BEGIN RECORD EXTRACTS

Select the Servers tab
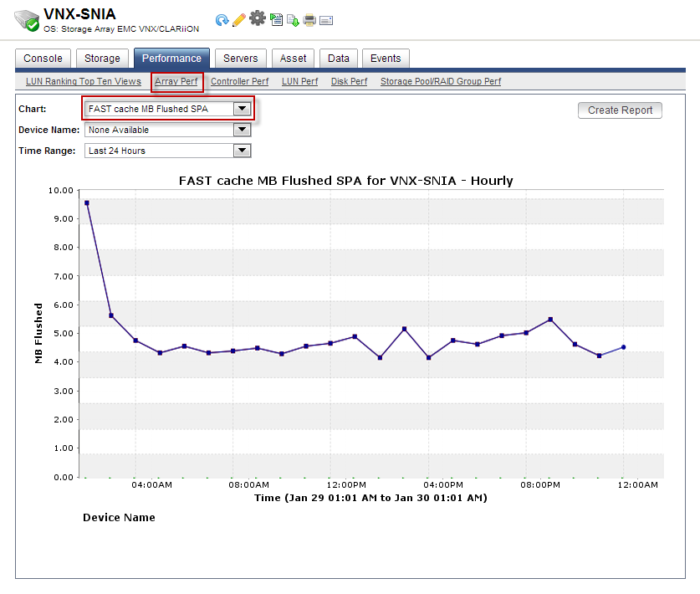This screenshot has height=594, width=700. coord(241,59)
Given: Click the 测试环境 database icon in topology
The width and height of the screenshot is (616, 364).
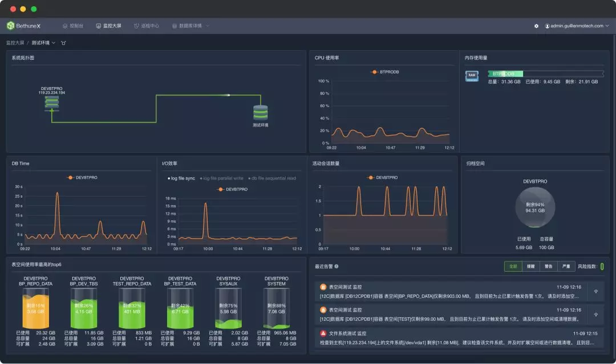Looking at the screenshot, I should pos(261,113).
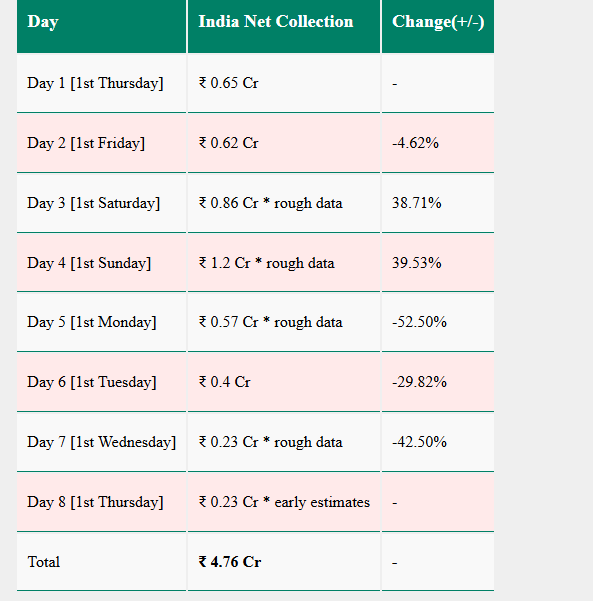Image resolution: width=593 pixels, height=601 pixels.
Task: Click the ₹ 0.4 Cr collection cell
Action: tap(284, 382)
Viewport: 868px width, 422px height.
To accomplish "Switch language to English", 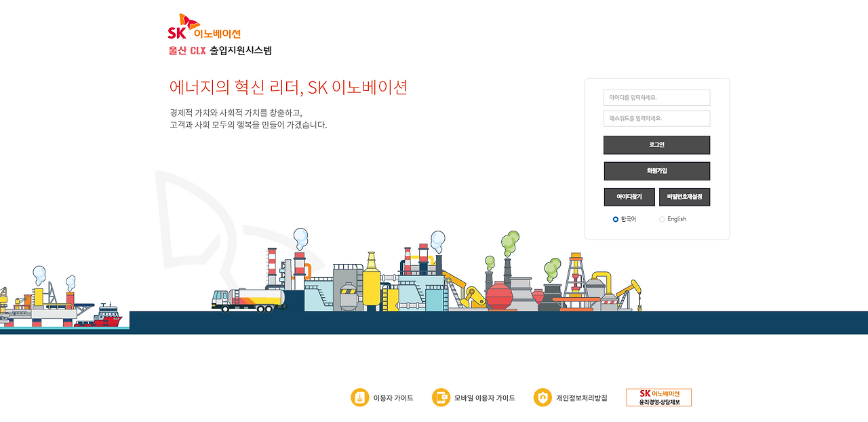I will pos(661,218).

END RECORD EXTRACTS

- _EXERCISE DESCRIPTION_: Please return exactly the lines above, from where the listing starts to the line holding "Given: Click the", inclusive, with the pictures omitted.

- _EXPECTED ANSWER_:
Select the Servers tab
This screenshot has height=594, width=700. coord(241,59)
Given: Click the 测试环境 database icon in topology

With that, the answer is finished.